Question 09 - G1 - IFSP 2012 - Where there was slavery, there was resistance. And of various types. Even under the threat of the whip, the slave negotiated spaces of autonomy with the masters or slacked off at work, broke tools, set fire to plantations, attacked masters and overseers. He rebelled individually and collectively. Here the list is large and well-known. There was, however, a type of resistance that we could characterize as the most typical of slavery – escape. Adapted from:SCHIMDT, Mário. New Critical History. São Paulo:New Generation, 2005. p. 207. Check the correct alternative a) Black slaves did not think of fleeing the farms because they were well treated with good food and comfortable accommodation for rest. b) Africans brought to Brazil on slave ships peacefully accepted the situation of slaves, as this practice was common in their homeland. c) The Catholic Church, in the period of Colonial Brazil, catechized African slaves making them accept slavery as the will of God, thus avoiding rebellion. d) One of the forms of resistance carried out by slaves in Colonial Brazil were the Quilombos, formed by escaped slaves who organized themselves in villages and produced their food. e) In Brazil, the short period of slavery left no signs of resistance on the part of African and indigenous captives.

Question 10 - CESGRANRIO 2002 - In Brazil, the quilombo was one of the forms of resistance of the slave population. About quilombos in Brazil, it is correct to say that:
a) a greater number of quilombos were concentrated in the northeast region of Brazil, due to the decline of the coffee plantation, since the farmers, unable to support the slaves, encouraged them to flee.
b) the largest of the Brazilian quilombos, Palmares, was extinguished as a result of an agreement between Zumbi and the governor of Pernambuco, who promised not to punish slaves who wished to return to the farms.
c) the existence of few quilombos in the northern region can be explained by the differentiated administration, since, in the states of Grão-Pará and Maranhão, the Portuguese Crown had prohibited black slavery.
d) the almost inexistence of quilombos in the south of Brazil is related to the small percentage of blacks in the region, which also allowed that there were no issues related to racial segregation.
e) the population of the quilombos was also formed by indigenous people threatened by Europeans, poor whites and other adventurers and deserters, although Africans and their descendants predominated.
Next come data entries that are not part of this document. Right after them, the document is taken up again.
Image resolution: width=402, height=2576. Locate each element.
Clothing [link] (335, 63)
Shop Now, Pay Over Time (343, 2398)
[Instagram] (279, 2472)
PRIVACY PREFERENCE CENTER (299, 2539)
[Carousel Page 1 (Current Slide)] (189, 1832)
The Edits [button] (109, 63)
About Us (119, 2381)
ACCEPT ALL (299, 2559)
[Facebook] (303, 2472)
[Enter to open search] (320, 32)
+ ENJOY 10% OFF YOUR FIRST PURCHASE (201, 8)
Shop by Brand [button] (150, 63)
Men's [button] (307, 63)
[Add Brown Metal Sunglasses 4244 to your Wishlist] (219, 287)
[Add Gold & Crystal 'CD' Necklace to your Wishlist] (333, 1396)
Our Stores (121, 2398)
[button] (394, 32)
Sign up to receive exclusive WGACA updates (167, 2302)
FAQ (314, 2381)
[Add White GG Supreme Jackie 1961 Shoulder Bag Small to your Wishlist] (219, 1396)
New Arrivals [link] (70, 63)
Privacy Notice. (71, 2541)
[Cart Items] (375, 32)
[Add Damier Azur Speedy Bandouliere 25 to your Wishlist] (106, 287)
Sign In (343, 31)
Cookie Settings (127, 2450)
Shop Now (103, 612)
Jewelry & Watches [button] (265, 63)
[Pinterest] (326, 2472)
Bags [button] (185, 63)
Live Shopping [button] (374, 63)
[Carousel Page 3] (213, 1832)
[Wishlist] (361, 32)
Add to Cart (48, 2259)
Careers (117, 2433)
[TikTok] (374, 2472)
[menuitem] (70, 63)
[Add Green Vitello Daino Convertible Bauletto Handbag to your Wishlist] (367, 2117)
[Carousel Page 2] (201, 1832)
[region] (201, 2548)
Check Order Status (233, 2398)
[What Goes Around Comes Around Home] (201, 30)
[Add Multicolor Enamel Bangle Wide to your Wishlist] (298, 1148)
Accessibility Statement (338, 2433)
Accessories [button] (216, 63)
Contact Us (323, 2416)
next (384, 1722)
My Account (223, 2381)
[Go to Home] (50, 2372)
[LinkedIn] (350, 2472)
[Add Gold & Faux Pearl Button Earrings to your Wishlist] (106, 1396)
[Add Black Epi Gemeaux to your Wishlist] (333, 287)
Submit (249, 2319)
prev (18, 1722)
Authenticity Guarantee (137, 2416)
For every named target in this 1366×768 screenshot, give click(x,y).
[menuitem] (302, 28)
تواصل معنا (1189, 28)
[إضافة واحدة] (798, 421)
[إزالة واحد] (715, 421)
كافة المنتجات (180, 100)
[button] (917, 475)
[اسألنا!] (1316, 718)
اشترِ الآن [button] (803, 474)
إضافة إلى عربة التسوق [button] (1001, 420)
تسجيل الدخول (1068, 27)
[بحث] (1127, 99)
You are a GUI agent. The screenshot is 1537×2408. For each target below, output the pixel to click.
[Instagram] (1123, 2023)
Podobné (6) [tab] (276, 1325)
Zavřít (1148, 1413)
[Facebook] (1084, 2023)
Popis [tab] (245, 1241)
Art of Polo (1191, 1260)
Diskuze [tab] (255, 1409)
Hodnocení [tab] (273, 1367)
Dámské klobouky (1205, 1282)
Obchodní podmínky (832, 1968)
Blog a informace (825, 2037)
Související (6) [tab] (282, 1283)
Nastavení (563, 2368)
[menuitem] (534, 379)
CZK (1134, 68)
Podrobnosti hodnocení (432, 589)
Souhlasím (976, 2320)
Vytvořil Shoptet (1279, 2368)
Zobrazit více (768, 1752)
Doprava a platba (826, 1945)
Question 11 - UNESP 1999 - Black slavery in the Brazilian colonial period is related to
a) elimination of indigenous slavery.
b) constitution of quilombos as a form of resistance.
c) Dutch invasion in the Northeast.
d) absence of conflicts in the emancipatory process.
e) expansion of subsistence agriculture.

Question 12 - UFPA 2016 - In the Brazilian slave regime, it is important to observe that the enslaved subjects maintained ties of solidarity, religious associations and sociability networks, therefore they were agents of their history. To the rigor of the violent daily life imposed on them by slaveholders, these subjects, as a form of reaction, practiced
a) mass escapes, which caused serious damage to coffee plantation owners, who relied on the surveillance of foremen and the complicity of slave smugglers for their partial control.
b) insurrections, individual and collective escapes, murder of overseers and lords, which favored the formation of quilombos or mocambos, especially after the emergence of the quilombo of Palmares.
c) theft of farm products that ended up being sold in the city by slaves who lived “on themselves”; the proceeds from the sales reverted to the brotherhoods of black men and holy houses of mercy.
d) escapes to the forests located in swampy areas, as a way to make it difficult for the captain of the forest to capture them; in addition, blacks relied on the help of catechized Indians in the formation of quilombos.
e) smuggling of coffee to slave ships coming from Africa, using the proceeds from the sale to buy manumissions and the acquisition of armaments for the defense of the quilombos.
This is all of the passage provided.